Not when the win is dependent on 24 other guys. I'm not sure what the BBWA is supposed to say: "sorry, Felix Hernandez, even though you pitched 250 innings and your ERA was 2.20, you're being penalized because your offense was one of the worst of all-time and you didn't pitch enough complete game shutouts"?

No. You say "The Mariners probably could have finished in the same spot in the standings without your historic 13-win season."

 

10/05/2010 8:49 am  #14


Re: MVP? Cy Young? Rookie of the Year? Shutout according to Keith Law

APRTW wrote:

I dont think any of the awards other than ROY should go to a player on a team that didnt make the playoffs.  So I dont believe Pujols should win the MVP.  I wouldnt be disappointed if he did though.

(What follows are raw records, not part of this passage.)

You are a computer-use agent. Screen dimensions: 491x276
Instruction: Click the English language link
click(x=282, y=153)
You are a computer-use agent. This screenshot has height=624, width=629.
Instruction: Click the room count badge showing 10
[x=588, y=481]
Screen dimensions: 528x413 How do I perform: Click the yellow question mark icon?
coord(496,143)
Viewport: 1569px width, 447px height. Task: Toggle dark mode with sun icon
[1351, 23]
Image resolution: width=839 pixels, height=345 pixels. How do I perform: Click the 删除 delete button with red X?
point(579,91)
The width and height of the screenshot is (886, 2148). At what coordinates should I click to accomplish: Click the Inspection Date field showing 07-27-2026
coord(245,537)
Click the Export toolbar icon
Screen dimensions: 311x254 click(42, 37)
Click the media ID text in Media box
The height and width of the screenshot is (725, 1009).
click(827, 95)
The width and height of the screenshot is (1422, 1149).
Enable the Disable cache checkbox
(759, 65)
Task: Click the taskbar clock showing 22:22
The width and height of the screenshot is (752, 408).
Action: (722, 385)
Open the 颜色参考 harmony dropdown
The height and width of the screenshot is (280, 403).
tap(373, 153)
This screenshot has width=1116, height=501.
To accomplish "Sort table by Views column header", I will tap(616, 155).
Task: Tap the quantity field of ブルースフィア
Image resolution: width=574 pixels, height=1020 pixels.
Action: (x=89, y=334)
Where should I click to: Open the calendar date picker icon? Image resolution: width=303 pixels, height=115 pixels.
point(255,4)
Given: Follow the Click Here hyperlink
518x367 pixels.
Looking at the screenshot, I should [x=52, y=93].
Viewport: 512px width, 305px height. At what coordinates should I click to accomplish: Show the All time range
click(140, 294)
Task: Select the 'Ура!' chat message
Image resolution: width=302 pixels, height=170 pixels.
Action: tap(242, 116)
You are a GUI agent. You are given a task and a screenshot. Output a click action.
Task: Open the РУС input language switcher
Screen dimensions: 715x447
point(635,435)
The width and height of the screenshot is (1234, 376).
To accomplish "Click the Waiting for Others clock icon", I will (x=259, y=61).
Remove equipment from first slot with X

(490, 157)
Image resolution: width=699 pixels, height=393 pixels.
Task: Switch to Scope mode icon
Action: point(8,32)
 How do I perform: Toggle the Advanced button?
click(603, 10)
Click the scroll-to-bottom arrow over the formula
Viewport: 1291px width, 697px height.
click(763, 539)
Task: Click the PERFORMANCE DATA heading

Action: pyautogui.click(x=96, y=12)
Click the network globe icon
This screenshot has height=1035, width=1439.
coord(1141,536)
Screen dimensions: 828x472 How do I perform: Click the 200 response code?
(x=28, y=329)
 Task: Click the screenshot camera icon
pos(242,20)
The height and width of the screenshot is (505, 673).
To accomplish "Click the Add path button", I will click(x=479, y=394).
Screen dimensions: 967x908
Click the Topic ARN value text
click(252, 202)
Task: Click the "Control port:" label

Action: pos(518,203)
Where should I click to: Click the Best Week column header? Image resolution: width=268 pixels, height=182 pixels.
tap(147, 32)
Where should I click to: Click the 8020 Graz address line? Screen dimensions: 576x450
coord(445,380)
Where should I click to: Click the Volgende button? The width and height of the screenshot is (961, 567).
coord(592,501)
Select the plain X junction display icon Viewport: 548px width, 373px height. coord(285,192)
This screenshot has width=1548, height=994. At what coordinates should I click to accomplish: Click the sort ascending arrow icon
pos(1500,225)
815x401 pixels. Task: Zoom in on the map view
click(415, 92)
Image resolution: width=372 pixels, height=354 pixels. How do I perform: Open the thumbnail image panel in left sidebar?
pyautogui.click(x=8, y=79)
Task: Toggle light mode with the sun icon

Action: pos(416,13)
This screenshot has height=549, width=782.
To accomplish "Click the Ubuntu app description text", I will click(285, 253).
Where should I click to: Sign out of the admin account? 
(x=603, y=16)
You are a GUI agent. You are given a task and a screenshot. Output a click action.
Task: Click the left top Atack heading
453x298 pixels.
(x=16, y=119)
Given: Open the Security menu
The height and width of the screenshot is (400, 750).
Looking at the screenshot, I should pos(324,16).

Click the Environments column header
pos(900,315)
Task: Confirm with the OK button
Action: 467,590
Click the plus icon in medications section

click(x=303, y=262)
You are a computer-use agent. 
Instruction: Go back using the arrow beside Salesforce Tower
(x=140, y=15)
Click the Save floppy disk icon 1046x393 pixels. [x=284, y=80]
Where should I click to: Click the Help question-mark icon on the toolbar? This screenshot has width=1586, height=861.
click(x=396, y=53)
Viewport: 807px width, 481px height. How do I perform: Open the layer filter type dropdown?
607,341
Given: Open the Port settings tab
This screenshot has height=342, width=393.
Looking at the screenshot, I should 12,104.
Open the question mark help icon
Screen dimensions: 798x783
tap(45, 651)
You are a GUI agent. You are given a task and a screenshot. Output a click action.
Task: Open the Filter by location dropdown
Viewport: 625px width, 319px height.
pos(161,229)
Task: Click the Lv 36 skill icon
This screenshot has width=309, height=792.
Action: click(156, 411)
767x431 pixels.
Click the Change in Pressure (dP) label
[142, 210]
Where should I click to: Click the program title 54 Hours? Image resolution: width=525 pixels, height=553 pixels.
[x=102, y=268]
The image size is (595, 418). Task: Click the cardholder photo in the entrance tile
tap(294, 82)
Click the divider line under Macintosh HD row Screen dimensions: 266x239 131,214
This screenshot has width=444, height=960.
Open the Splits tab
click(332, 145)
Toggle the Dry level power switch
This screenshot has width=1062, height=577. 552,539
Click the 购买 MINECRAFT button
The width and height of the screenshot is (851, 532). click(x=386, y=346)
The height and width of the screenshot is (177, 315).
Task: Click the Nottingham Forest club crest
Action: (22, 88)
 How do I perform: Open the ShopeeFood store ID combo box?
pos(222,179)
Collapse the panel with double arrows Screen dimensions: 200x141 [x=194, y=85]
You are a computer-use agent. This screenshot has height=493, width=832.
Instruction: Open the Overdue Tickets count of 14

The numbers between the top three (It's ridiculous not to have Gonzalez in that discussion) are almost equal, and in that instance the tiebreaker is which team made the playoffs. So I'd vote Votto, Pujols and Gonzalez in that order.

 

10/05/2010 10:27 am  #15


Re: MVP? Cy Young? Rookie of the Year? Shutout according to Keith Law

Setting aside the arguments pro/con for Hernandez, how do you get Cliff Lee #2?  He didn't pitch 250 innings, his ERA wasn't under 3, and he spent half the season playing for a team that finished first in its division while racking up a 4-6 record for said first place team.

     Thread Starter
 

10/05/2010 12:14 pm  #16


Re: MVP? Cy Young? Rookie of the Year? Shutout according to Keith Law

forsberg_us wrote:

Setting aside the arguments pro/con for Hernandez, how do you get Cliff Lee #2?  He didn't pitch 250 innings, his ERA wasn't under 3, and he spent half the season playing for a team that finished first in its division while racking up a 4-6 record for said first place team.

Not to blast my own horn here, but I wrote this last night:
"Cliff Lee? A 12-game winner? Seriously? Cliff Lee?!?"

 

10/06/2010 7:42 am  #17


Re: MVP? Cy Young? Rookie of the Year? Shutout according to Keith Law

I am with Darth here.  Winning games makes you a CY.  What is the lowest win total a pitcher has had and won.

 

10/06/2010 8:13 am  #18


Re: MVP? Cy Young? Rookie of the Year? Shutout according to Keith Law

APRTW wrote:

I am with Darth here.  Winning games makes you a CY.  What is the lowest win total a pitcher has had and won.

I think it was Lincecum last year. At least among starting pitchers. Hernandez winning this year might end up being a good thing in the long term. The sabregeeks had a hard enough time justifying Greinke and Lincecum last year, and if they pick a 13-game winner this year, the BBWAA might be a little bit more judicious about who gets ballots, so the Keith Laws and Jeff Passans of the world don't keep embarrassing the real reporters who understand the game, and, ultimately, embarrass the sport.